Share

Bab 6

Author: Ratih Larasati
Joycelin memang mengiyakan dengan mulutnya, tapi begitu Melly pergi, dia langsung memonyongkan bibir ke arah punggung wanita itu.

...

Elora menarik Jeffry untuk duduk di kursi makan. Pemandangan mereka duduk berdampingan terus terbayang di benak Shelly.

Seharusnya dia tidak melihat adegan itu.

Dalam perjalanan pulang, Shelly membiarkan angin dingin menerpa wajahnya hingga pikirannya perlahan jernih. Di tengah jalan, dia sempat berhenti untuk makan semangkuk bubur hangat sebelum pulang.

Beberapa hari berikutnya, berita tentang Jeffry dan Elora membanjiri media.

Dia menelepon Jeniati Zayin dari Departemen HRD, seseorang yang cukup dekat dengannya, untuk menanyakan hal itu.

Namun ternyata Jeniati sama sekali tidak tahu bahwa Shelly ingin mengundurkan diri.

Sebagai asisten manajer HRD, seharusnya proses pengunduran diri Shelly pasti melalui tangan Jeniati.

Fakta bahwa sampai sekarang masih belum ada kabar Shelly ingin mengundurkan diri berarti Jeffry belum menyetujuinya.

Shelly langsung menginjak pedal gas dan melaju menuju kantor pusat Grup Dominion.

Sayangnya, dia datang di waktu yang kurang tepat. Jeffry sedang rapat.

Karyawan di Departemen Sekretaris menyuruhnya menunggu di ruang rapat.

Sekitar setengah jam kemudian, Elora datang.

Di lengannya tergantung tas edisi terbatas musim ini, riasannya sempurna, wajahnya segar berseri.
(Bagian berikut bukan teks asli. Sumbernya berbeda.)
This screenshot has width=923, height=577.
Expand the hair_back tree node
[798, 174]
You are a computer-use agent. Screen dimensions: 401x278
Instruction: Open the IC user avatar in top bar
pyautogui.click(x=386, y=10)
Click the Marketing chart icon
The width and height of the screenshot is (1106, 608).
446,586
Dia berbincang santai dengan staf sekretaris, sikapnya seperti nyonya perusahaan.

Sebelum masuk ke kantor Jeffry, Elora sempat melirik Shelly yang duduk di ruang tamu.

Dia pun melambaikan tangan dan memanggil salah satu sekretaris yang paling muda, Livia Yunita.

“Ada apa itu?”

“Bu Shelly datang mencari Pak Jeffry, tapi tidak membuat janji temu, jadi harus menunggu.”

Livia tersenyum menjilat.

Elora memainkan kukunya, matanya berkilat licik, lalu berbisik memberi instruksi.
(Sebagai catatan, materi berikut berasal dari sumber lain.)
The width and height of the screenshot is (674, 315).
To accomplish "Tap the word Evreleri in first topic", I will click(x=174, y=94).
Tidak lama kemudian, Livia masuk ke ruang tamu.

“Bu Shelly, sebaiknya Anda pulang dulu. Pak Jeffry tidak punya waktu untuk menemui Anda.”

Shelly mengangkat kepala menatapnya. “Rapatnya masih belum selesai. Kalimat itu sepertinya bukan dari beliau.”

Livia langsung terdiam, tidak bisa menjawab.

Shelly pun mengerti situasinya.

“Nanti setelah Pak Jeffry selesai rapat, tolong sampaikan padanya saya hanya butuh lima menit.”

“Bu Shelly, memangnya urusan apa yang tidak bisa dibicarakan lewat telepon, kenapa sampai harus datang langsung ke kantor?” Livia mencoba menggali informasi.

“Telepon Pak Jeffry tidak bisa dihubungi.”

Kalau bukan karena itu, Shelly tidak akan repot-repot datang.

Livia menyampaikan kata-kata itu kepada Elora.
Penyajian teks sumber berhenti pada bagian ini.